Probabilmente quando questo tema viene trattato solo da fonti istituzionali, c’è chi pensa che sia tutto frutto di un “disegno” superiore. Di un “nuovo ordine” che vuole farci fare le cose senza possibilità di replica o libertà decisionale. Poi però quando a spiegare la questione è chi effettivamente è coinvolto in prima persona, allora forse la musica riesce a cambiare. O quantomeno è quello che ci si augura.
Chi prova a farlo è Lucia Bernazzi. Vive a Firenze, anche se è originaria di Siena, insieme al marito e alla figlia 27enne. È affetta da immunodeficienza comune variabile, una patologia rara che comporta un abbassamento dei livelli di qualsiasi anticorpo. Come i tanti pazienti che ogni giorno convivono con la sua stessa malattia, si cura grazie alle infusioni settimanali di immunoglobuline da plasma donato: una vera e propria terapia salvavita che, come dice lei stessa, «se non fosse per i donatori non esisterebbe». Oggi conduce una vita normalissima, sia a livello professionale che personale. Ma la strada per arrivare fino a qui è stata lunga. Pur non essendo mai stata una bambina fragile, Lucia si è trovata più volte di fronte a forme che «con il senno di poi avrebbero potuto far pensare che la malattia era già presente». Poi il primo episodio concreto che avviene a 24 anni: «Mi si ingrossarono i linfonodi – racconta – e all’ospedale Careggi di Firenze mi venne riscontrata una carenza di anticorpi. Tuttavia, non mi diedero terapie specifiche, ma solo raccomandazioni di effettuare altri accertamenti». Malattie subdole, così le definisce Lucia.

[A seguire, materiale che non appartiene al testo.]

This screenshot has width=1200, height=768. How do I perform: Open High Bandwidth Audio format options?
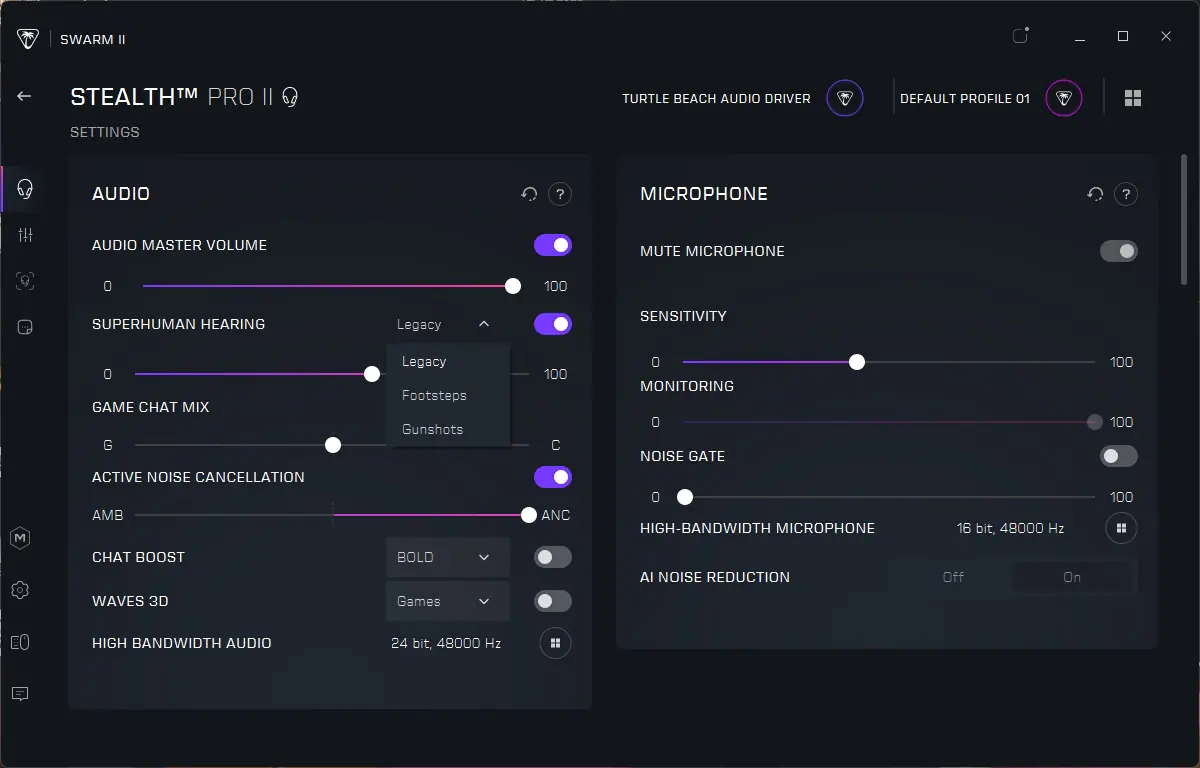[x=556, y=643]
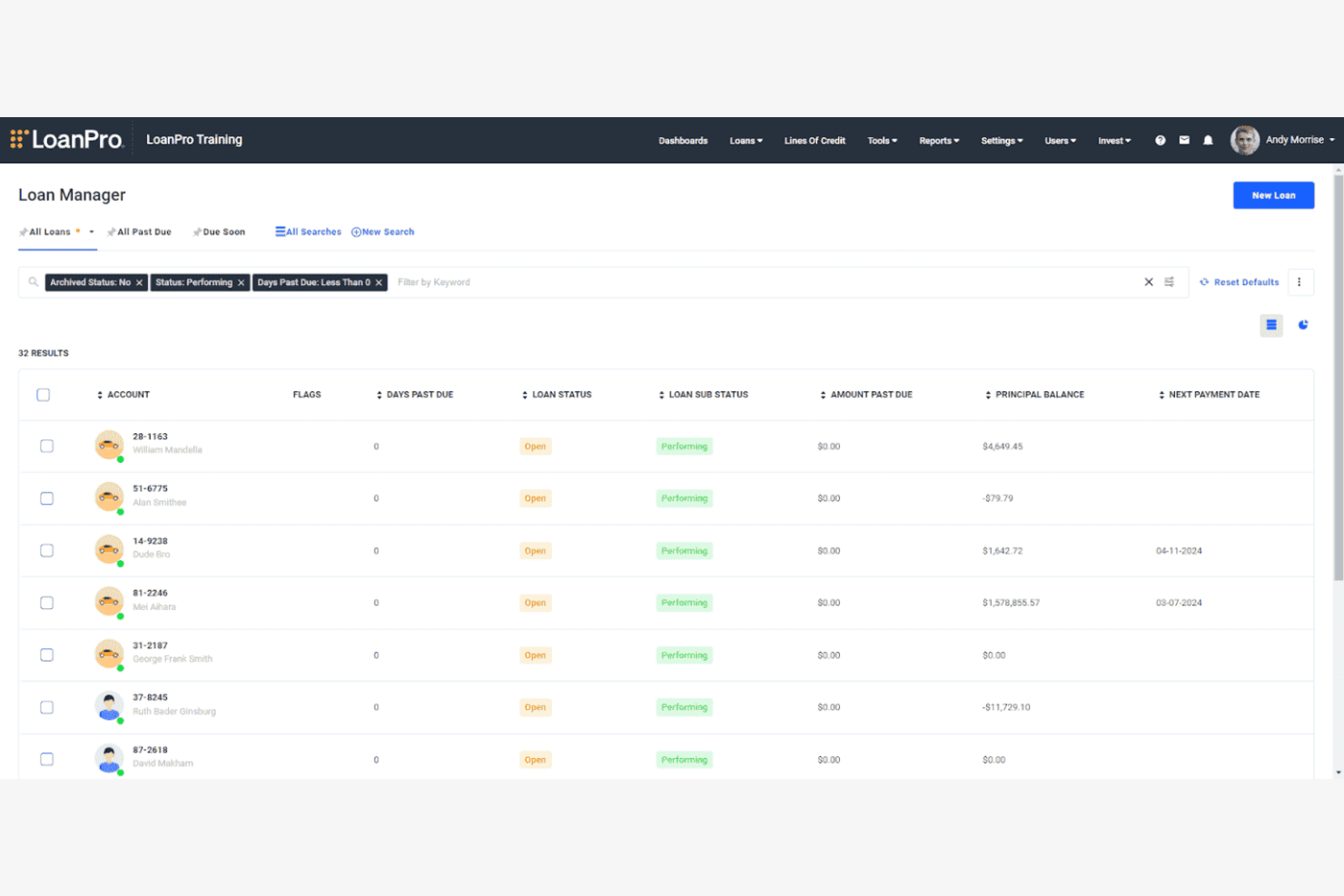Check the checkbox for Ruth Bader Ginsburg's loan
The image size is (1344, 896).
[46, 707]
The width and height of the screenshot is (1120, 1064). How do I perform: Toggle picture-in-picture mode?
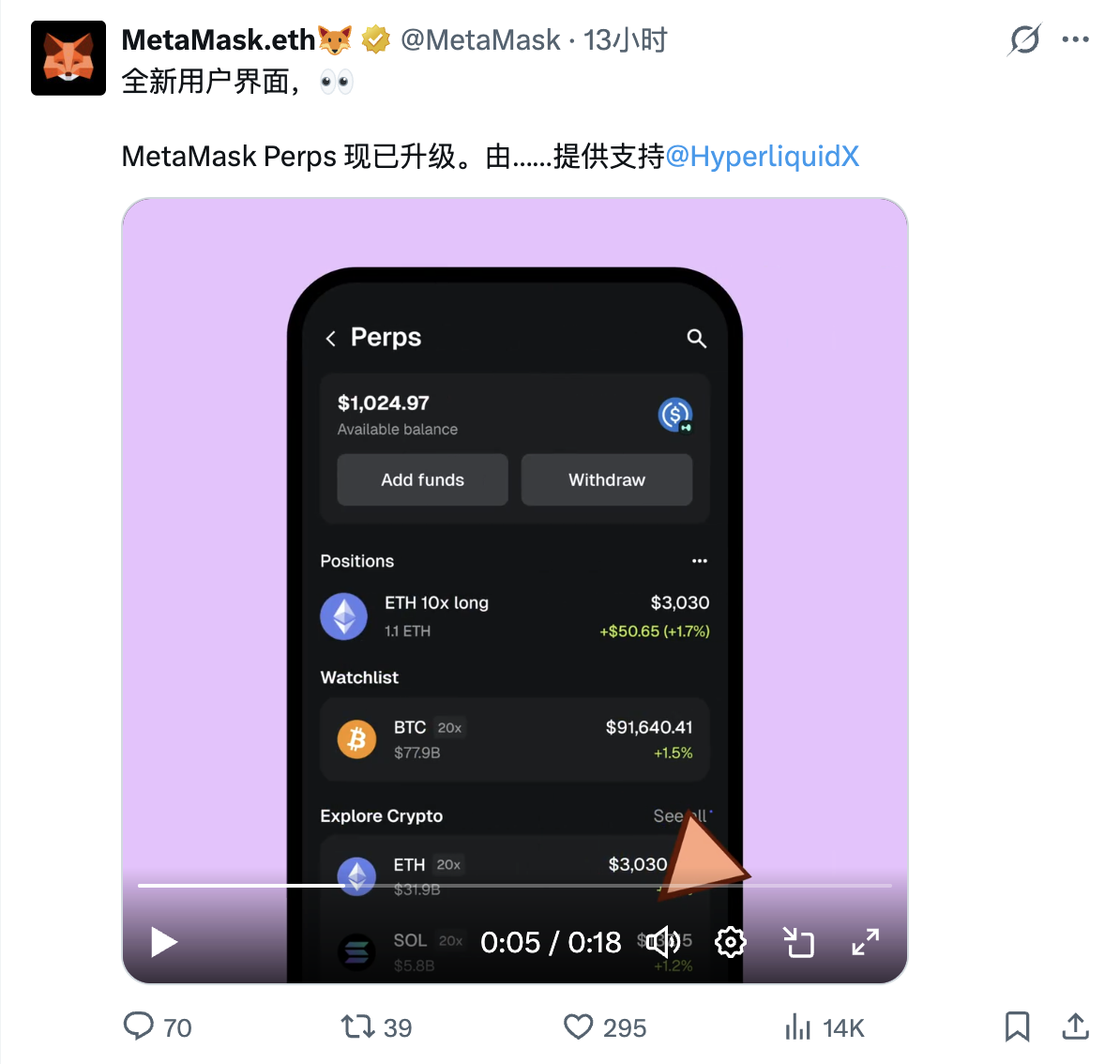tap(798, 943)
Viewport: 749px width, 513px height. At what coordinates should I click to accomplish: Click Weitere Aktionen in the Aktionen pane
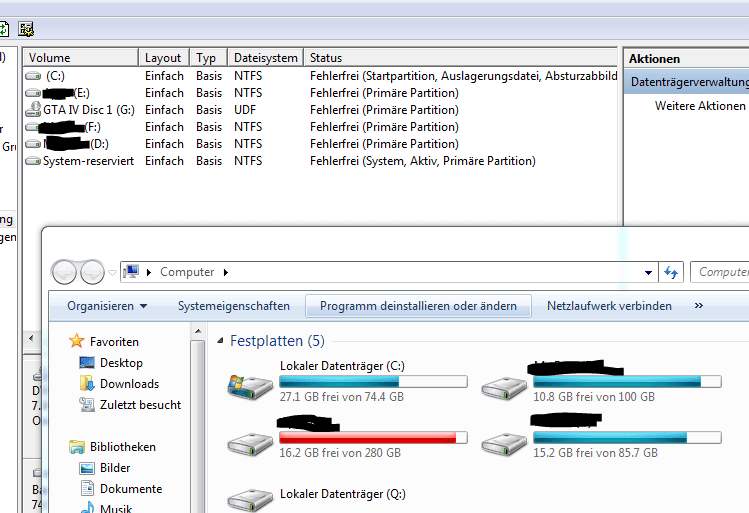[x=700, y=106]
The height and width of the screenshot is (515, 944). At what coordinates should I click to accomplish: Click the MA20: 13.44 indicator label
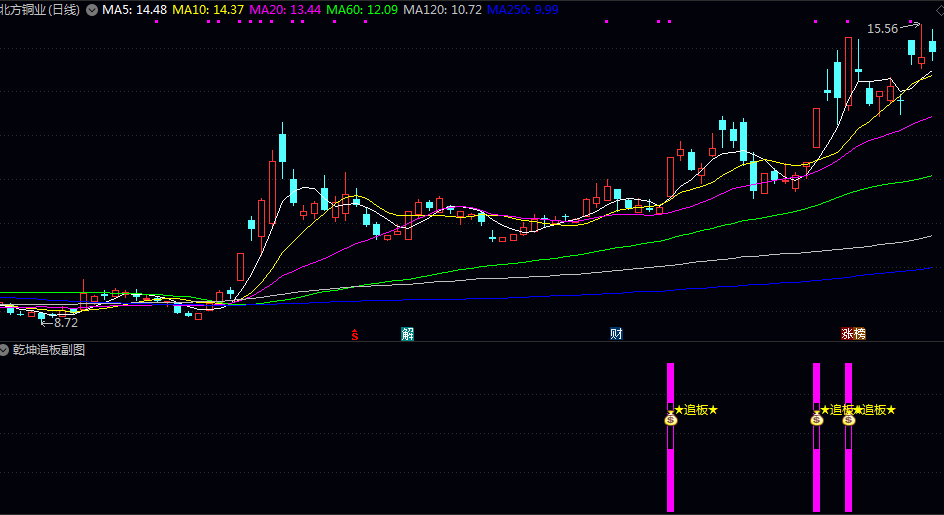click(x=285, y=10)
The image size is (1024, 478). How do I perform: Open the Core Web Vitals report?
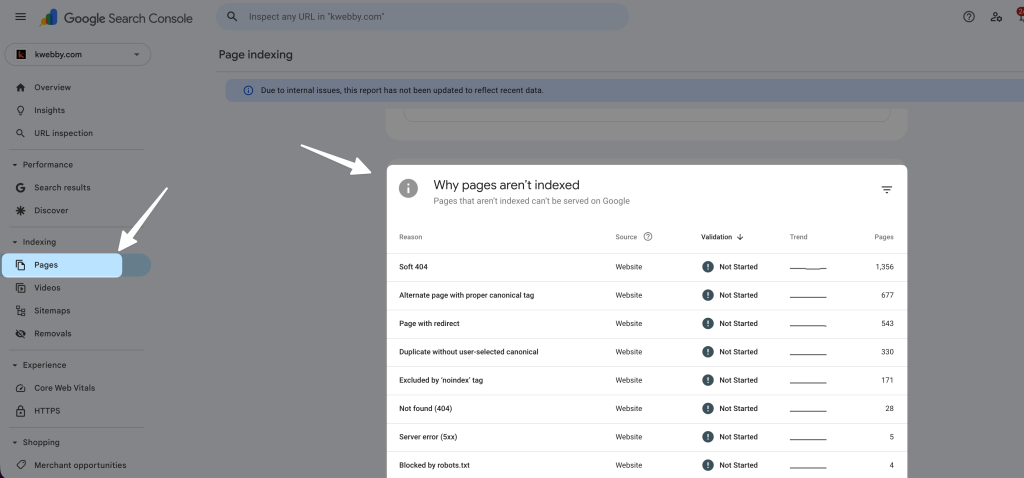point(64,388)
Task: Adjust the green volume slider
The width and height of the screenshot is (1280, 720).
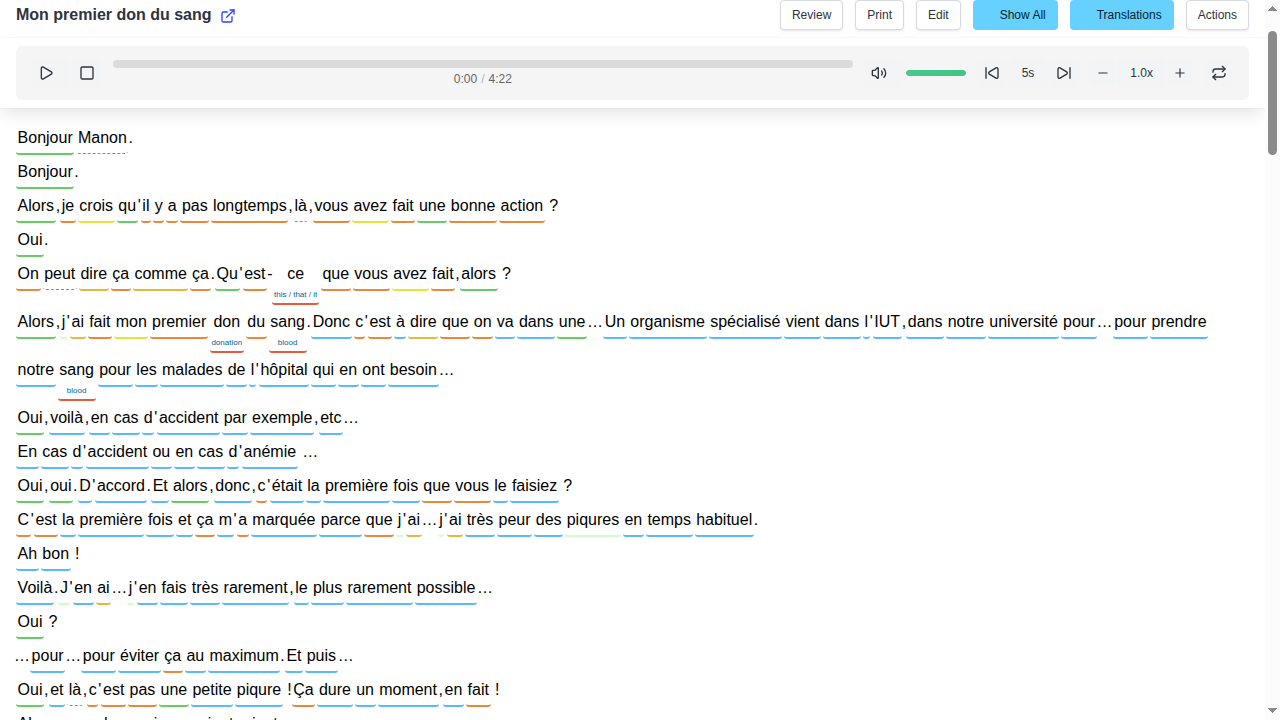Action: pyautogui.click(x=936, y=73)
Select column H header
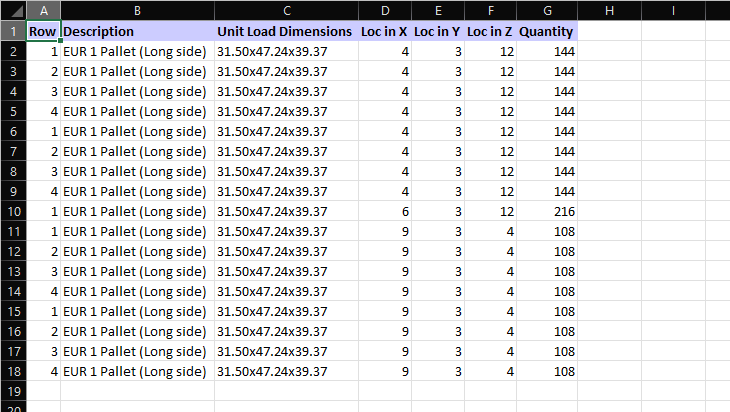 coord(609,10)
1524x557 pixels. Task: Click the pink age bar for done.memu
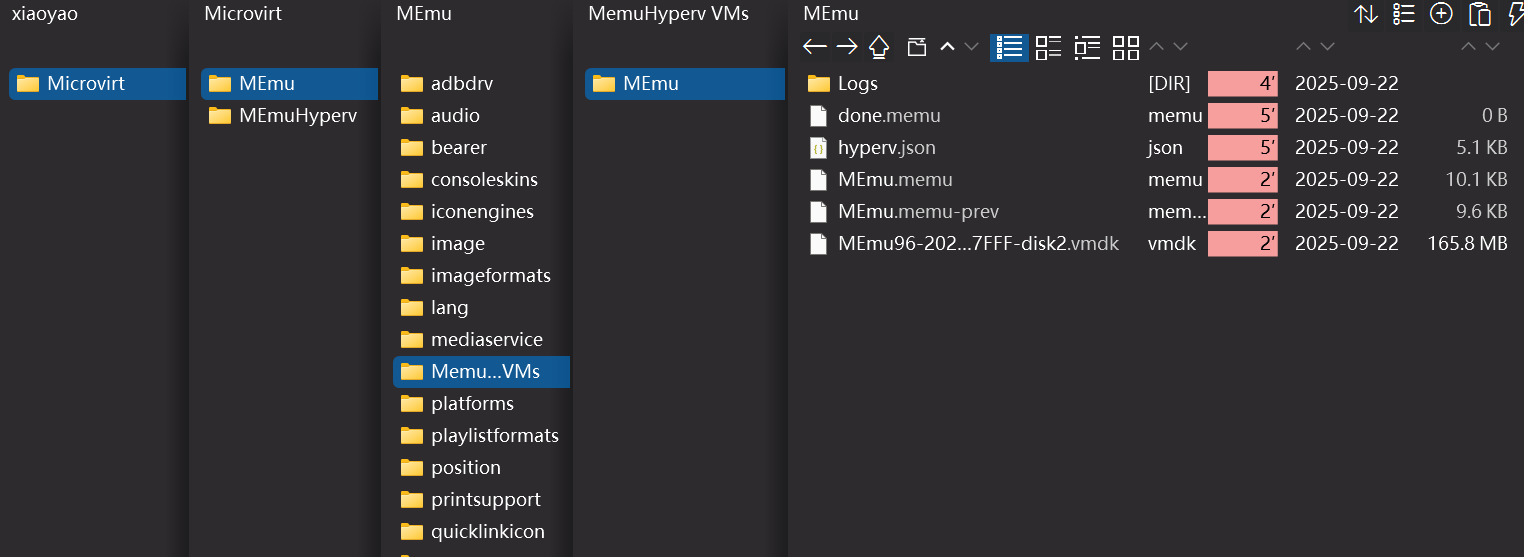(x=1242, y=115)
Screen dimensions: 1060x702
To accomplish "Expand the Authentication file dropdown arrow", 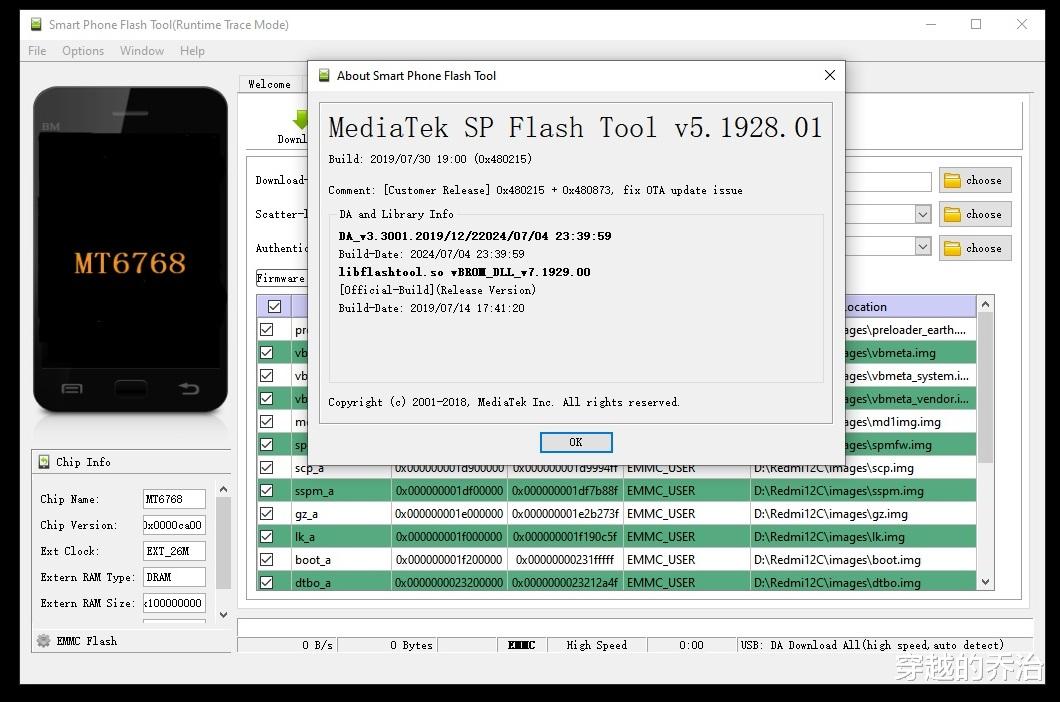I will point(923,246).
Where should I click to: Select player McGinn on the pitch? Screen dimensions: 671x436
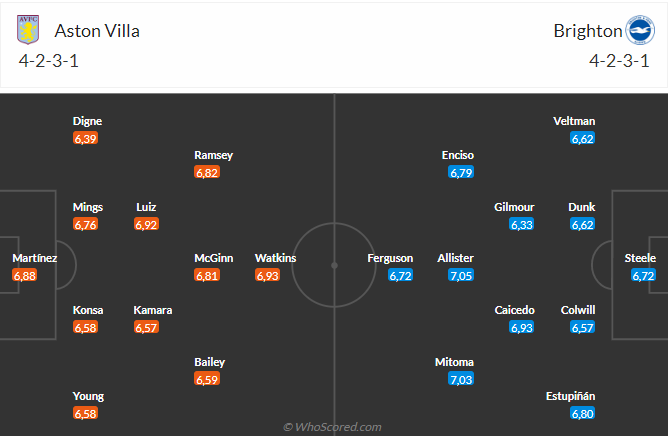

Dieci anni dopo, la diagnosi: «È avvenuto tutto in maniera, per così dire, esplosiva. Forse ero rimasta indebolita dopo la gravidanza, ma sta di fatto che ho avuto una serie di infezioni polmonari di durata molto prolungata. Finalmente la patologia venne individuata e da allora sono in cura con le infusioni di immunoglobuline». Inizialmente la somministrazione avveniva ogni 20 giorni per endovena, poi dal 2008 la donna passa alle sottocutanee che riesce a effettuare da sola comodamente a casa ogni settimana. Una terapia salvavita che assicura a Lucia una buona qualità della vita, ma che la lascia sempre in allerta: «Da un lato è una procedura positiva perché è estremamente efficace – spiega – Si tratta infatti di infondere le immunoglobuline delle persone sane, cioè i donatori, nei malati. Di contro, però, siamo legati a doppio filo all’andamento delle donazioni: se si verificano cali o carenze di emocomponenti, ciascuno di noi rischia di ritrovarsi senza terapia. E non essendoci alternative, non possiamo permettercelo».
In soldoni, se le donazioni si fermano Lucia e altre persone come lei non possono curarsi. È successo? «Personalmente, nei mesi più critici della pandemia, quando in molti non stavano andando a donare, ho vissuto momenti di paura e come me tanti altri. Abbiamo subìto cambiamenti del piano terapeutico perché un determinato plasmaderivato non veniva distribuito – ricorda – e diversi pazienti hanno avuto problemi di adattamento alla nuova terapia. Spesso le somministrazioni avvenivano con frequenza ridotta, con un conseguente abbassamento della copertura da potenziali infezioni. In diverse regioni i pazienti hanno dovuto saltare le infusioni programmate o segnalato disagi nel doversi recare in ospedale per le somministrazioni. Insomma, ce la siamo vista brutta».
Eppure c’è un gran vociare disordinato e pericoloso sull’impegno e la solidarietà di chi, con il proprio gesto periodico e gratuito, consente ai pazienti di curarsi e alla ricerca di andare avanti: «Non smetterò mai di ringraziare i donatori per ciò che fanno. Stimolare le persone a continuare a donare è vitale per noi: non esistono altre cure, senza i plasmaderivati saremmo condannati a morte. Mi dispiace che su internet trovino tanto spazio notizie così assurde – dice – che non fanno altro che destabilizzare la società. Come diciamo noi toscani, sparare una “bischerata” è facile: il difficile è studiare e far capire perché le cure siano vitali».
Anche perché donare è sicuro, è stato ribadito più volte, e non c’è nessuna controindicazione in merito: «Io capisco le paure di tutti, siamo esseri umani. Ma credere alle balle in circolazione proprio non lo sopporto – conclude – anche perché bastano pochi minuti per capire che sono fantasie pericolose e destabilizzanti: sangue e plasma servono non solo a pazienti come me, ma anche a chi è affetto da patologie croniche del sangue o agli ospedali per effettuare gli interventi chirurgici. Dare credito alle sciocchezze significa impedire tutte queste attività vitali: direi che è semplice da capire».